--- TRY IT ---
Among the records below, find the line that has "Instruction: Click the Latest column header"; from there, give the lines again exactly, and stop after the line that has "Task: Delete the".

--- SUPPLIED RECORDS ---
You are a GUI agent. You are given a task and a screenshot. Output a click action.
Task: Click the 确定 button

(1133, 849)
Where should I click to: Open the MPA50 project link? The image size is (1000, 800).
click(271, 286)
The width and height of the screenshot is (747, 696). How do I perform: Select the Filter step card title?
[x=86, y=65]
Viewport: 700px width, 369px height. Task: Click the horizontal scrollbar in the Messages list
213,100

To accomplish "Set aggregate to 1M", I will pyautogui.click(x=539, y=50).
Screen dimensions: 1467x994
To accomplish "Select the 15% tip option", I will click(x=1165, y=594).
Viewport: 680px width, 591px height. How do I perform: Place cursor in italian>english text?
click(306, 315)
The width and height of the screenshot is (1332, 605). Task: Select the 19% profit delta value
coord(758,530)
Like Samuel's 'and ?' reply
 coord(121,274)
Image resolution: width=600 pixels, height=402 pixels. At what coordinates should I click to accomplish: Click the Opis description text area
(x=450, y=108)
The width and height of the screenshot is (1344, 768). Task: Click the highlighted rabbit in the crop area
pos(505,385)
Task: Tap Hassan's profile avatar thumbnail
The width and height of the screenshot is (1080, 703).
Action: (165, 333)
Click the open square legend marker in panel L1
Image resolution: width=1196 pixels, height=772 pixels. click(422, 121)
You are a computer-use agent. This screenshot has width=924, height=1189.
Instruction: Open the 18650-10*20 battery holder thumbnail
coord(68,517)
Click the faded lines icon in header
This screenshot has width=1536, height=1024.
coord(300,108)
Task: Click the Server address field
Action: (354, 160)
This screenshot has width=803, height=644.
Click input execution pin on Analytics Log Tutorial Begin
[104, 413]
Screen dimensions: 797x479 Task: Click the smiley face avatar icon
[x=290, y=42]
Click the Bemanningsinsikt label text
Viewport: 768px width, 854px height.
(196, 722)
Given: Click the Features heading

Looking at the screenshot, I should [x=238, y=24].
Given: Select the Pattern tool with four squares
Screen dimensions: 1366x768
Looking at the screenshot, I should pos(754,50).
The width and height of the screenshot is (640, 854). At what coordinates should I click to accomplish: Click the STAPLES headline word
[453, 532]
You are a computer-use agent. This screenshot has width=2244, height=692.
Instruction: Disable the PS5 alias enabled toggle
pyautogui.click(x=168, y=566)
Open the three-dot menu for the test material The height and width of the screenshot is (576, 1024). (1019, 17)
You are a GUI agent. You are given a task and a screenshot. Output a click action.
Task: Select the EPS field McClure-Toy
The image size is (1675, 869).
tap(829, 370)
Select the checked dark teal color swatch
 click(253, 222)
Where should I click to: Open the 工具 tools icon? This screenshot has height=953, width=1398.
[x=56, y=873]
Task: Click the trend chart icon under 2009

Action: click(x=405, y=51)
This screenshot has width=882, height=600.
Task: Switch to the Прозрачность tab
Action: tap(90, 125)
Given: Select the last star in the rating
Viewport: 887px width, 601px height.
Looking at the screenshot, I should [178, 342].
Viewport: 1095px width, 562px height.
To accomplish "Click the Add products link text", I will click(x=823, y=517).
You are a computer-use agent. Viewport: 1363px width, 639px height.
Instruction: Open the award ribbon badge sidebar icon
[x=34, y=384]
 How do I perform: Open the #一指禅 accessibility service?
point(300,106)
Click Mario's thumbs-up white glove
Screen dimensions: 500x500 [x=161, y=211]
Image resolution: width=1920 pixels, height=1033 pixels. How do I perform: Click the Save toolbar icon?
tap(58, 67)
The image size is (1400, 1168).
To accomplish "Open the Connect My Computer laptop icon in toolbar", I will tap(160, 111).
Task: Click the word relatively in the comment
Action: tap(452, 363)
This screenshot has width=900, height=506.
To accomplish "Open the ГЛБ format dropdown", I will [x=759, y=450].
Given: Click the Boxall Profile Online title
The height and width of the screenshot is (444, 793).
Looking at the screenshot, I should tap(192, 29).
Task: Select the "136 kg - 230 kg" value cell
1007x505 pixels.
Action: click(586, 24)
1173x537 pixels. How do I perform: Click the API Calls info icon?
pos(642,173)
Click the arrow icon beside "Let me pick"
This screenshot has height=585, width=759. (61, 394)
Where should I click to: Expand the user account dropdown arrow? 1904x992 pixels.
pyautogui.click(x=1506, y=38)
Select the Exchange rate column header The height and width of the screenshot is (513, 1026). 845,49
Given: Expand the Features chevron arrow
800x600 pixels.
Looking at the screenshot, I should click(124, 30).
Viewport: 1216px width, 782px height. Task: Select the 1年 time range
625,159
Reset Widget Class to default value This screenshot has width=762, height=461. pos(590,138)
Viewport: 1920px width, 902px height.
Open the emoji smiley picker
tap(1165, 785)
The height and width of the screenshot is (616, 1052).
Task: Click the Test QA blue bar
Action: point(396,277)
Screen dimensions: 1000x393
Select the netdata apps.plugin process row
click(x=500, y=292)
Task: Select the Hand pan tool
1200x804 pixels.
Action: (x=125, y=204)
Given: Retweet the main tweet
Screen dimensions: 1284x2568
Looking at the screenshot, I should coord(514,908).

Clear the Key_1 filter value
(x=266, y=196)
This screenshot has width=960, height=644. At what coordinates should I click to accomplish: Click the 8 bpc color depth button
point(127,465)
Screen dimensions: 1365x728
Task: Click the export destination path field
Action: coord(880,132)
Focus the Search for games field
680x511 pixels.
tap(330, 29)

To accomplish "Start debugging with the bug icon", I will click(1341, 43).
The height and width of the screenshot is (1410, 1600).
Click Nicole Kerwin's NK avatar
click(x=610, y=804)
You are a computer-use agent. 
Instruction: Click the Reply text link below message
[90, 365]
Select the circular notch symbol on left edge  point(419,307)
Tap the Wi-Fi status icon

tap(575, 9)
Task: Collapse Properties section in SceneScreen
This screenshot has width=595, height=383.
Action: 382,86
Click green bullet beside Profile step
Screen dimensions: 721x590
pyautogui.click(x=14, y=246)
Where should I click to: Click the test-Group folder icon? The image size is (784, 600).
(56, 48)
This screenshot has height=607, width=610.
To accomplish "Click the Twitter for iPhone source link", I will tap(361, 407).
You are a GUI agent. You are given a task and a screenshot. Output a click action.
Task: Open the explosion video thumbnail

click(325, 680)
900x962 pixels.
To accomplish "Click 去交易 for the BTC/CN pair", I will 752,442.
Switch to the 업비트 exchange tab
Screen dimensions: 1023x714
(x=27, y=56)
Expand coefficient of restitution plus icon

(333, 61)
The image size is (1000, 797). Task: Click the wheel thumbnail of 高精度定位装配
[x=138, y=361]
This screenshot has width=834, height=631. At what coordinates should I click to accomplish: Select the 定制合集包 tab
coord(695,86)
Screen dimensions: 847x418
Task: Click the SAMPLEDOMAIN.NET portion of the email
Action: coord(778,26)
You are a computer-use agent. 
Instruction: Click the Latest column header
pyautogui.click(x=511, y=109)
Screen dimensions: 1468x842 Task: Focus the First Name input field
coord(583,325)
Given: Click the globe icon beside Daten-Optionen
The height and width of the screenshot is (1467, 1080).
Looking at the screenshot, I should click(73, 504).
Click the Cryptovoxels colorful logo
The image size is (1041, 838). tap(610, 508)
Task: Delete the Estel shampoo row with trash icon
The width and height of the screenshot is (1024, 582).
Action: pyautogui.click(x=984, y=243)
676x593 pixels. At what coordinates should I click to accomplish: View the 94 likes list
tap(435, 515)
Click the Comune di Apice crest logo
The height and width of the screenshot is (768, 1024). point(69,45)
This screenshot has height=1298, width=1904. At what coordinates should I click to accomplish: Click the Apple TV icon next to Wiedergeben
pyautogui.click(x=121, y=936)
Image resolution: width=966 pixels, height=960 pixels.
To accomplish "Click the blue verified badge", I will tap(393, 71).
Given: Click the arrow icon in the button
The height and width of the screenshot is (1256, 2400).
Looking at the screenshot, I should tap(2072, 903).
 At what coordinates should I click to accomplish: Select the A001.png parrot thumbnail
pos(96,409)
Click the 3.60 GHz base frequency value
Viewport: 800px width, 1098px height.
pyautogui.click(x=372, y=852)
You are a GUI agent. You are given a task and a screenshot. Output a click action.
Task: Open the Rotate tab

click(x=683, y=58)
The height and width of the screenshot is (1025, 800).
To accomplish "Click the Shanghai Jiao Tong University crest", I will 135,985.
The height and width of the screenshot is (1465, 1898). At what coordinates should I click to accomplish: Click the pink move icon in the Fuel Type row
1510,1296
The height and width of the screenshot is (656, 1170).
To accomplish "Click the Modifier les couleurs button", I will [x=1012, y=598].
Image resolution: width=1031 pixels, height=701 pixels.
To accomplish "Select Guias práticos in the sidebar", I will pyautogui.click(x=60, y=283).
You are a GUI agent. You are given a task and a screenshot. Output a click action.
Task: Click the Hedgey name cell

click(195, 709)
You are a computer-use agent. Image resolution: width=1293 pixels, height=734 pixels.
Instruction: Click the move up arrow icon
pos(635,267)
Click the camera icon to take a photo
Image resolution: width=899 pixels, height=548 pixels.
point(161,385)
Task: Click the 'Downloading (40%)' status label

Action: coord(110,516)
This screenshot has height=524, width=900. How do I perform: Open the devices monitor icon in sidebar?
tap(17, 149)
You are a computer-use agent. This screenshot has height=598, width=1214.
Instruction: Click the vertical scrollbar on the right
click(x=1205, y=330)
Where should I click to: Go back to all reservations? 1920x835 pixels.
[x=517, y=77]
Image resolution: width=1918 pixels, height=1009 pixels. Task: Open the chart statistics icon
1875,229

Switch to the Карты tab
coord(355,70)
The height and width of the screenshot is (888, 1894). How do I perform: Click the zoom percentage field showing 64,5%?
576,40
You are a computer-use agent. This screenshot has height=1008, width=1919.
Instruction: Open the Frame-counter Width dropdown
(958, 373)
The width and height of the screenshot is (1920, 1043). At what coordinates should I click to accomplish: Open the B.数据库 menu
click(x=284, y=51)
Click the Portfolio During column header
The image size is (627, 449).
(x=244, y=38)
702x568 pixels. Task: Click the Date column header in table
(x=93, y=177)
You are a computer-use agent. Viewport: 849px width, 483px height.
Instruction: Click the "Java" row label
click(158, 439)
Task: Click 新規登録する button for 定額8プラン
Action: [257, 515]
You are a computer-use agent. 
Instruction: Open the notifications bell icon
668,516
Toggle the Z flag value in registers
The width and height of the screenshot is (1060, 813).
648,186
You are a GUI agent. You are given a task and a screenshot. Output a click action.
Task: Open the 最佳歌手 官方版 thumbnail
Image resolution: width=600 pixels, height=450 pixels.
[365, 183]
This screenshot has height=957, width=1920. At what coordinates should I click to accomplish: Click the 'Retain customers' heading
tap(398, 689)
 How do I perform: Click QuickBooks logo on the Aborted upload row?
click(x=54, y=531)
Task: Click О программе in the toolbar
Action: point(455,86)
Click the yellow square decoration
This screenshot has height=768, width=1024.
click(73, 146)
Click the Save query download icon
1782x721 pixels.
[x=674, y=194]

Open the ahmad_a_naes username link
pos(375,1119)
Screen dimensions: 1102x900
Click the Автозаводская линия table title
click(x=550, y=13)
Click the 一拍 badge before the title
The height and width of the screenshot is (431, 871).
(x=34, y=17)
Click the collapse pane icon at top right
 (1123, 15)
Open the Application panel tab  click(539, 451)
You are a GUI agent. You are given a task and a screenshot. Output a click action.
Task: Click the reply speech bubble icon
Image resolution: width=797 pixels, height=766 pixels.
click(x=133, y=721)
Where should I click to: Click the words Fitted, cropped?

--- ANSWER SECTION ---
Instruction: Click the Latest column header
pyautogui.click(x=511, y=109)
Screen dimensions: 1468x842 Task: Focus the First Name input field
coord(583,325)
Given: Click the globe icon beside Daten-Optionen
The height and width of the screenshot is (1467, 1080).
Looking at the screenshot, I should click(73, 504).
Click the Cryptovoxels colorful logo
The image size is (1041, 838). tap(610, 508)
Task: Delete the Estel shampoo row with trash icon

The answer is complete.